Environment featured

Letter: Dalhousie’s new Irving Oil Auditorium par for the course

KJIPUKTUK (Halifax) – Stephen Thomas, energy coordinator at the Ecology Action Center, read the news about the most recent donation by a fossil-fuel company to Dalhousie University and he took to Facebook to express his displeasure and concern. We asked if we could republish it, and he agreed, although he felt it was  pretty unpolished. Sometimes unpolished is fine. 

So, this happened.

Dal accepts millions and names a new lecture hall “Irving Oil Auditorium” and calls it ‘progress’, ‘innovation’ and ‘leadership’.

The proposed Irving Oil Auditorium on the Dalhousie University campus

I wish I were surprised, or disappointed, but this is pretty par for the course at Dalhousie these days.

I studied in Dalhousie’s engineering faculty for five years. And then organized around the corporate capture of the university (and that faculty, in particular) by fossil fuel interests for another four.

Dalhousie parades as a ‘leader in sustainability’ with the amazing programming, staff and students in the College of Sustainability and its Office of Sustainability. But those important steps are compromised by the administration actively working against those same aspirations by continuing to invest millions in the fossil fuel industry, partner on its research, take ‘strategic investments’ from oil billionaires under back-door donor agreements, name school infrastructure after fossil fuel companies and shut out student voices.

Naming new buildings after the billionaire oligarch of Canada’s largest oil refinery and major beneficiary of the Energy East Pipeline is not ‘innovation’ or ‘leadership’.

It’s not ‘leadership’ to go out of your way to create an atmosphere where students dream about the future they’re going to help create that is funded by, named after and severely limited by industries of the past whose business models are in direct conflict with a livable planet for those students.
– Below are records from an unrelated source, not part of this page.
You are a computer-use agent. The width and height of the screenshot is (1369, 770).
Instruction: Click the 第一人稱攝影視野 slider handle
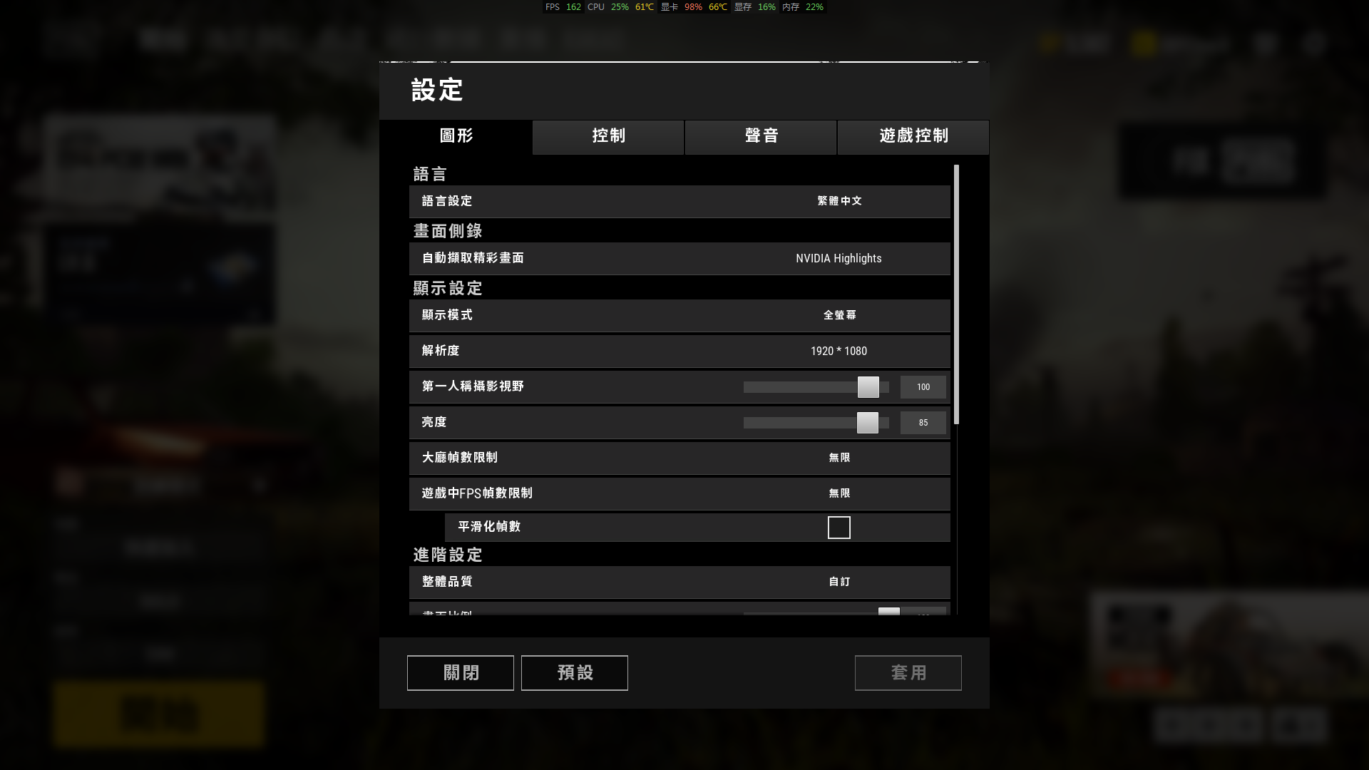click(868, 387)
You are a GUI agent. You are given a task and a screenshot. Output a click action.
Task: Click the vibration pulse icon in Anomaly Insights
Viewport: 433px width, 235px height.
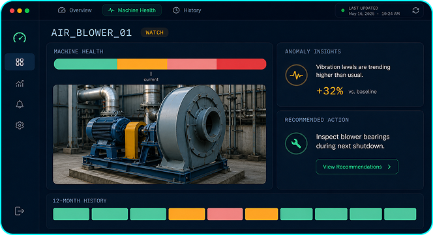tap(296, 75)
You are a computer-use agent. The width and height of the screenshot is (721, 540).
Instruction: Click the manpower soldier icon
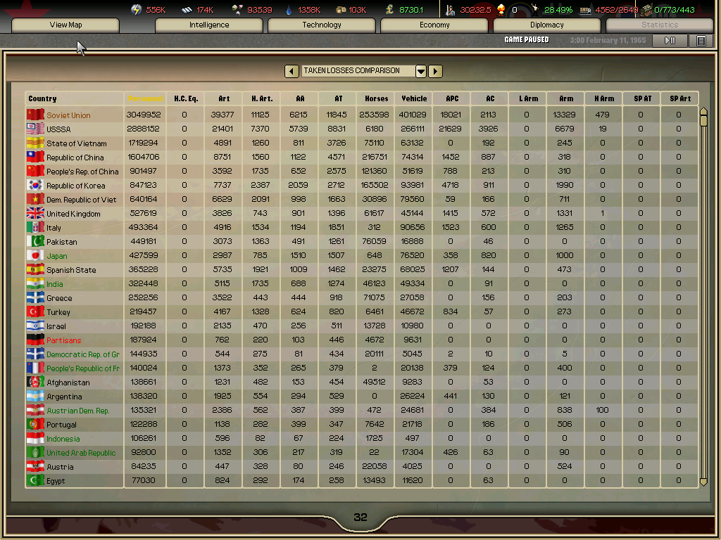pyautogui.click(x=451, y=10)

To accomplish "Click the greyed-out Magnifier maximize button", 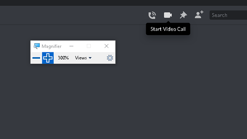I will (x=89, y=46).
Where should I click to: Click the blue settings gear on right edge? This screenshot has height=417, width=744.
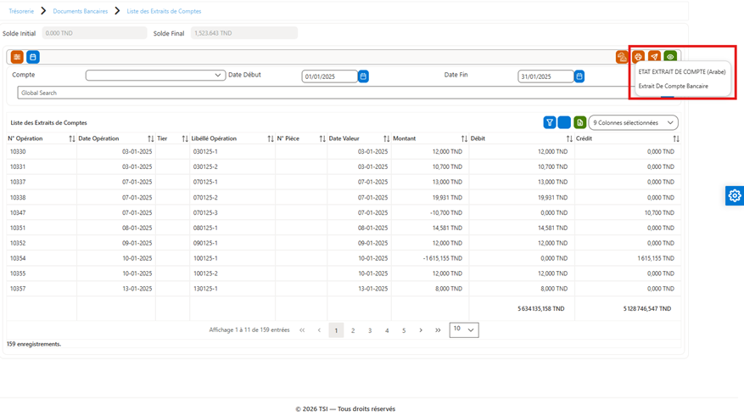(x=735, y=195)
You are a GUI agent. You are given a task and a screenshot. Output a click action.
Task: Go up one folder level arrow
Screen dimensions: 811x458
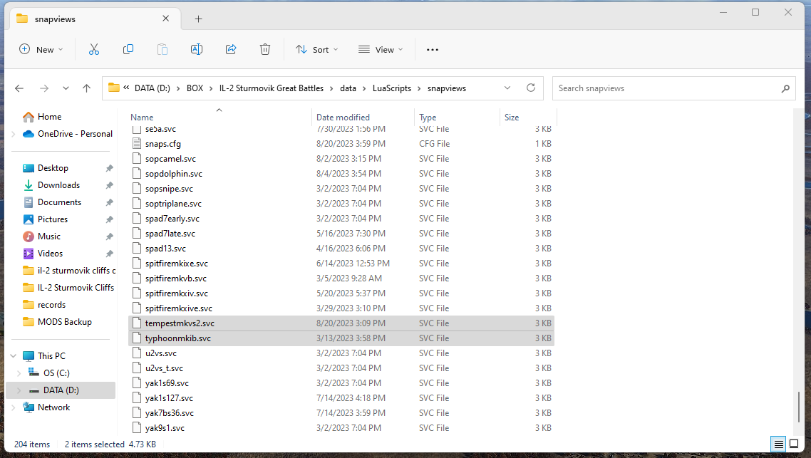tap(86, 88)
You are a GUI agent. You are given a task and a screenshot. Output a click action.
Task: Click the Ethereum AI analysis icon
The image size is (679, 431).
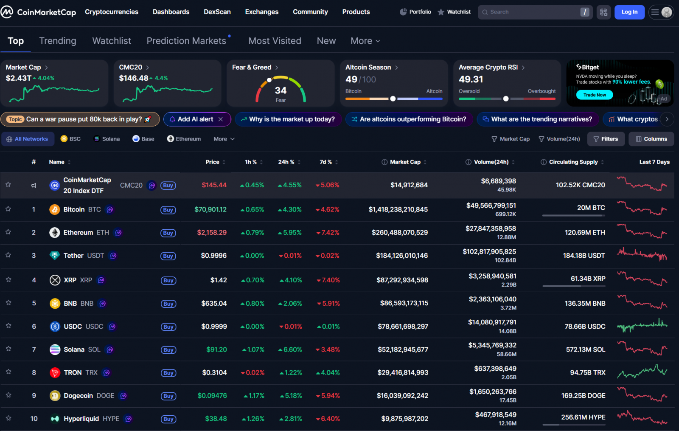click(x=118, y=233)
I’d say things are hopeless at Dal, but I’m filled with hope by the folks at Divest Dal who continue to organize against the corporate capture of their university and their futures.

Power to them 

See also: BP sponsors program on offshore exploration at the Discovery Centre

If you can, please support the Nova Scotia Advocate so that it can continue to cover issues such as poverty, racism, exclusion, workers’ rights and the environment in Nova Scotia. A pay wall is not an option for us, since it would exclude many readers who don’t have any disposable income at all. We rely entirely on the kindness of occasional one-time donors and a small group of dedicated monthly sustainers.

 

Advertisement

3 Comments

  1. First I heard about this! UGH!!! And where are they going to put it? Dal and SMU NEVER should have consumed so much of the South End area like that! Dalhousie and Saint Mary’s are always willing to whore themselves out to the Canadian corporate establishment. Just disgusting!!!
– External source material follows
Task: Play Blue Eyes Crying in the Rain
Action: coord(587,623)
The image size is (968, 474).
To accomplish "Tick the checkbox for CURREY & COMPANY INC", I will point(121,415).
  2. This is terrible. An independent organisation like a university should not have its buildings be named after a multinational that ruines mother earth.
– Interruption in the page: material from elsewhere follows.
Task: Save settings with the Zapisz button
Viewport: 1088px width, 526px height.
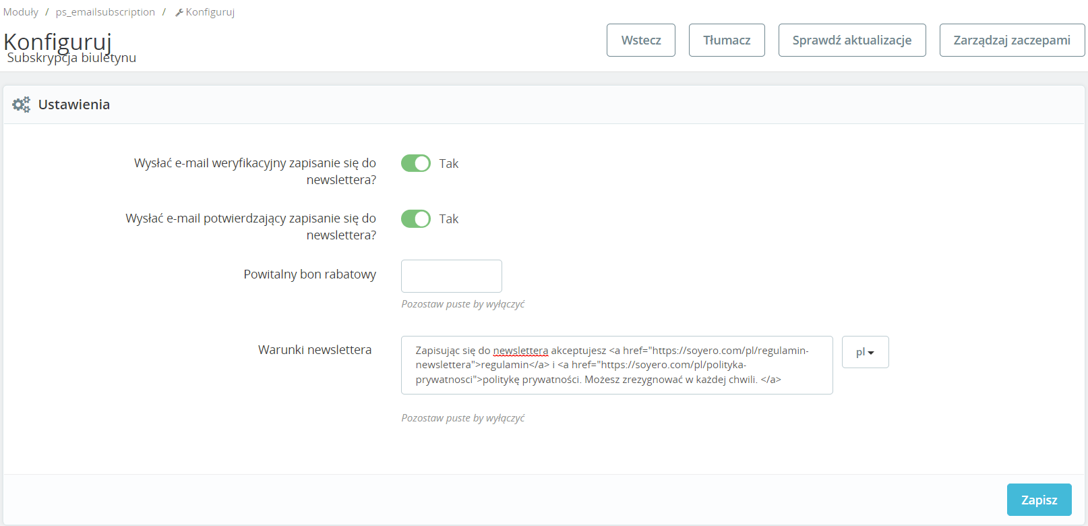Action: tap(1039, 500)
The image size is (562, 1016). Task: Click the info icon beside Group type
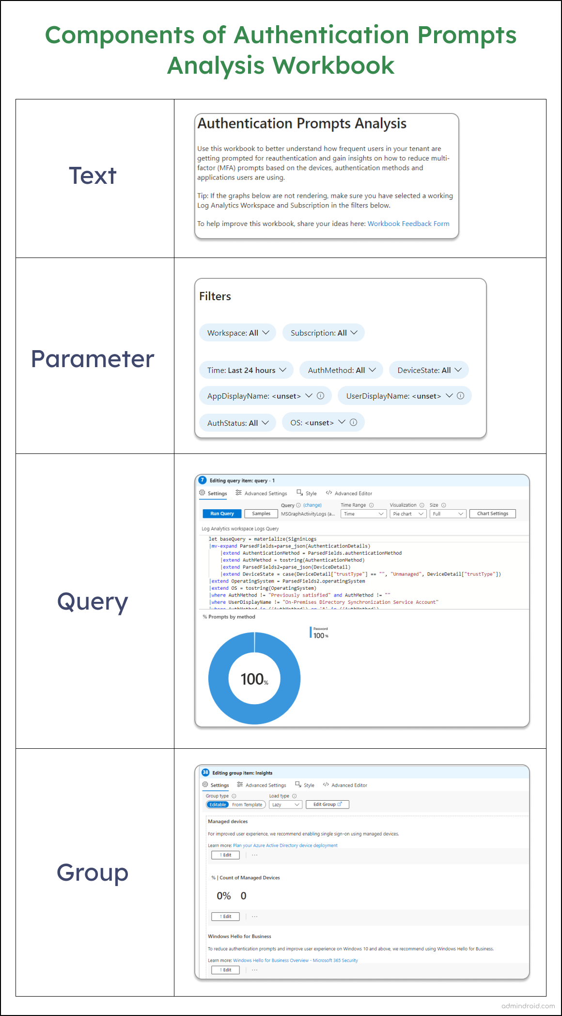click(x=234, y=796)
  3. The Dalhousie Sexton Campus was in desperate need of new facilities, this is a fact. From donations like companies like Irving and Lindsay the engineering faculty was able to build these new facilities, facilities that will help students learn for decades. Oil and gas is the backbone of the Canadian economy and has brought enormous wealth to our country. If you don’t like the name don’t use it, don’t donate to Dal, go to another school, don’t support Irving. But, the majority of students will genuinely appreciate these new facilities, and will have great careers with the companies like Irving. This is great news, I can’t wait to have lectures in this new building

Comments are closed.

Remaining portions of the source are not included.